■ EXERCISE MATERIAL

----

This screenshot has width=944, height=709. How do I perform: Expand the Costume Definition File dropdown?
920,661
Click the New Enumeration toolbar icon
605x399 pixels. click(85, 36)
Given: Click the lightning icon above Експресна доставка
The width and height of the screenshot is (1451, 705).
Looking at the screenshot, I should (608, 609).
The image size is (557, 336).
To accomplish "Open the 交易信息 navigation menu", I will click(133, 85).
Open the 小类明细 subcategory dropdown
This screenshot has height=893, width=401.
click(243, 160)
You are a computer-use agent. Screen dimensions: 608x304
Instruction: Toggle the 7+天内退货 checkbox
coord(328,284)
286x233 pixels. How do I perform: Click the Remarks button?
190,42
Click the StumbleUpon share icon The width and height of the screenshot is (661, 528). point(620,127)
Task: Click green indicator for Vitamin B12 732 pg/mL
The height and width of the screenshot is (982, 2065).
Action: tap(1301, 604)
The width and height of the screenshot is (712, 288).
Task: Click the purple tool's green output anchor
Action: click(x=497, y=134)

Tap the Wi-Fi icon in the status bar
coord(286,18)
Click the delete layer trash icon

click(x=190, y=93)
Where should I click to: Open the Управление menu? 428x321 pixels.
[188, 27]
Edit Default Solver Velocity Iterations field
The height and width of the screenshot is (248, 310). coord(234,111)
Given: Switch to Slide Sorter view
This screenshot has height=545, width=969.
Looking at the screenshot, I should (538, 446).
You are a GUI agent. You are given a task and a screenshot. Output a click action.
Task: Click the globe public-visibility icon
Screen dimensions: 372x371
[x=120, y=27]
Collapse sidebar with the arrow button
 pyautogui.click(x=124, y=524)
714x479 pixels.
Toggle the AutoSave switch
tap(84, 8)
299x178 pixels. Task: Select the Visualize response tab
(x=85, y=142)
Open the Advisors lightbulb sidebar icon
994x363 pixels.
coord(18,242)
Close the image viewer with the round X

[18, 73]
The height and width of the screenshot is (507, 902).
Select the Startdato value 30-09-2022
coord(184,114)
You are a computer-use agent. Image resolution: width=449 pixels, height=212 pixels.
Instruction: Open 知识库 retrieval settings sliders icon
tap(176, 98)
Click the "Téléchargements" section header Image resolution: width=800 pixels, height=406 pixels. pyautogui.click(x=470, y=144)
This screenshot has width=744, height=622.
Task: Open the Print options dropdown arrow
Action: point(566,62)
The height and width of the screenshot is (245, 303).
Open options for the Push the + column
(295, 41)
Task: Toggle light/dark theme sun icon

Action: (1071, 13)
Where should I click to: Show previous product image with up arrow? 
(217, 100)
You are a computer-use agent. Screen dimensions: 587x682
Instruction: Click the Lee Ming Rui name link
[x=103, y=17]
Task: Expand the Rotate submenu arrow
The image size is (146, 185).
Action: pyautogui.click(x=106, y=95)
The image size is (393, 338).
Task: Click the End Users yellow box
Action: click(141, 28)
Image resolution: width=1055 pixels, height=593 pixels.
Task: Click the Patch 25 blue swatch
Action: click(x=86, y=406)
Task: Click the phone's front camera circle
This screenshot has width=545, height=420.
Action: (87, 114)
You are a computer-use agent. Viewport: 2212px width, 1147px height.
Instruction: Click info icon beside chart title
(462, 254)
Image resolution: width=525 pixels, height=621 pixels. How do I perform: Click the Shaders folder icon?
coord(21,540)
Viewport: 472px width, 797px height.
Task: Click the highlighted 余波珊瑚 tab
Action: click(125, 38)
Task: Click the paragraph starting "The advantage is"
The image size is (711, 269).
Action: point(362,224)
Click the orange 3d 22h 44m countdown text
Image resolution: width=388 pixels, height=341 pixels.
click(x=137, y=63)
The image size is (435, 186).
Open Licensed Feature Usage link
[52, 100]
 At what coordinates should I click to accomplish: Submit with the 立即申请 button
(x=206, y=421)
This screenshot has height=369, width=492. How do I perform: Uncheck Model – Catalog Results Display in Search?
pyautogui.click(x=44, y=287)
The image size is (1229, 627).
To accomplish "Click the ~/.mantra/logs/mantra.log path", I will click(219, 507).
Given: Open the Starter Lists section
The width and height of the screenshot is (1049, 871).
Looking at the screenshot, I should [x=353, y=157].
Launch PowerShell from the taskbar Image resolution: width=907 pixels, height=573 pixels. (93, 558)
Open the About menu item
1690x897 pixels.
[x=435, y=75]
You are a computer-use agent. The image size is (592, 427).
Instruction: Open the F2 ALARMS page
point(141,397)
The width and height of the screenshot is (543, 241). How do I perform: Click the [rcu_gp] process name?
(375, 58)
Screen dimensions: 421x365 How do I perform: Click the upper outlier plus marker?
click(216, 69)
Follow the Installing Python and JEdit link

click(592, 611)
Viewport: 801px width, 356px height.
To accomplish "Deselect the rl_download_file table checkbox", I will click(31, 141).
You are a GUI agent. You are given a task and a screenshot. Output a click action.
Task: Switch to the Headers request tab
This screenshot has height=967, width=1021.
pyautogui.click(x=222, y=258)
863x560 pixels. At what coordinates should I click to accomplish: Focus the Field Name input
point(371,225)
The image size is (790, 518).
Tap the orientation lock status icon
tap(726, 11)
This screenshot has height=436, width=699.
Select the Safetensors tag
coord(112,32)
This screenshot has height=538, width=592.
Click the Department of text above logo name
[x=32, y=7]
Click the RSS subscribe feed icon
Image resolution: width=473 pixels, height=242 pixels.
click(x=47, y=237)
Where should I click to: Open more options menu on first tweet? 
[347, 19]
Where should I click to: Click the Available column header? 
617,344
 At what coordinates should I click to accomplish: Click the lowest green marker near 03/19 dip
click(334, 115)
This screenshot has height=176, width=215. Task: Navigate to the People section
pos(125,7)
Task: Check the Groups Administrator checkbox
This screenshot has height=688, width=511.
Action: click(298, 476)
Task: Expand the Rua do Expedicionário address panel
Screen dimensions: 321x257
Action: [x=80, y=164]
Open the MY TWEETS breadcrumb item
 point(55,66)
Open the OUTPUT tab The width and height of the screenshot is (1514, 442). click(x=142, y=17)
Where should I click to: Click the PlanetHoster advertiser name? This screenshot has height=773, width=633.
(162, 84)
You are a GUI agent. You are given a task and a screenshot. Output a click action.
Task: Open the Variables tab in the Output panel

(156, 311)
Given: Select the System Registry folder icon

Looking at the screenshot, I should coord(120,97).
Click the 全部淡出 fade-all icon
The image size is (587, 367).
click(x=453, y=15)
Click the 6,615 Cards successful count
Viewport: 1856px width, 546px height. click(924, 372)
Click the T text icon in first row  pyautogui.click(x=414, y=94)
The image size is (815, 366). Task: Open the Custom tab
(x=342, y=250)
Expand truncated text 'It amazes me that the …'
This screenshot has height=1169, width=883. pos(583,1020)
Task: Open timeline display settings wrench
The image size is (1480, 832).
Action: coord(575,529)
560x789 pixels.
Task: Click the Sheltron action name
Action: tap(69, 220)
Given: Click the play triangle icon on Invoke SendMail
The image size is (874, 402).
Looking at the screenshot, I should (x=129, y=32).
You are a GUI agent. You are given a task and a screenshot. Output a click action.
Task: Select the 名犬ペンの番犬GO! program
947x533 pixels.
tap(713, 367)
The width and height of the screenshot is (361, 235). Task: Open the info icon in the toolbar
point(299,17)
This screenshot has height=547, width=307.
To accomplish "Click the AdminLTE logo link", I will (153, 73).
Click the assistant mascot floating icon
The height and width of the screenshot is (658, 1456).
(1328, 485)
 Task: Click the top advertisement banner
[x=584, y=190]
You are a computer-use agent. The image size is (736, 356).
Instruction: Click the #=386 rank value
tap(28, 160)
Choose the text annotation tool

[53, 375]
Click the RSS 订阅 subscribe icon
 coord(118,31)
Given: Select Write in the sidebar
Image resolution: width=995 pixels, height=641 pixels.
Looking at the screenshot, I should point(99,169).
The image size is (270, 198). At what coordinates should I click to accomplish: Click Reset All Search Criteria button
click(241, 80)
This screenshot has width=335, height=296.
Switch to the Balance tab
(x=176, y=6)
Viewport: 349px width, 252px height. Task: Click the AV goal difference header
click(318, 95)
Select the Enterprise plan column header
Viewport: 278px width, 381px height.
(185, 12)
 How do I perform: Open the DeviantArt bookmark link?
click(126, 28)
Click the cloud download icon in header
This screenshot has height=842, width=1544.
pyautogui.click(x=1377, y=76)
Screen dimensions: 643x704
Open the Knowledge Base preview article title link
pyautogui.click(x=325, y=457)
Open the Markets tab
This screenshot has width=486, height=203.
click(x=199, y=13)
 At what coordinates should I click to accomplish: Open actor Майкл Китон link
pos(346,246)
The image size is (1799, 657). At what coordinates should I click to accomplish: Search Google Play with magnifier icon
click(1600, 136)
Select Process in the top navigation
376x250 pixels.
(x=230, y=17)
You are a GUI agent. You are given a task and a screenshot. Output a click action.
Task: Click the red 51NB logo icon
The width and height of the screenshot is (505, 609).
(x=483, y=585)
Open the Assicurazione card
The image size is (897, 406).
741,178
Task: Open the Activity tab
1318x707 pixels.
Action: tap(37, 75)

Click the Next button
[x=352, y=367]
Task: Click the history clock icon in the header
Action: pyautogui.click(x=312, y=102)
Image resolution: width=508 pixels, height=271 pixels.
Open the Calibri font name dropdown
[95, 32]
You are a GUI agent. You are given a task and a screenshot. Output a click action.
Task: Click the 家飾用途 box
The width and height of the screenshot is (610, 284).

----

■ DESCRIPTION OF THE TASK
Can you rewrite the rows starting at the line that contains "Close the image viewer with the round X" and ending at the line that contains "coord(184,114)", request lines included, shifting each coordinate in the answers by adding 82 to it?

■ COMPLETED EXERCISE
Close the image viewer with the round X

[100, 155]
The height and width of the screenshot is (507, 902).
Select the Startdato value 30-09-2022
coord(266,196)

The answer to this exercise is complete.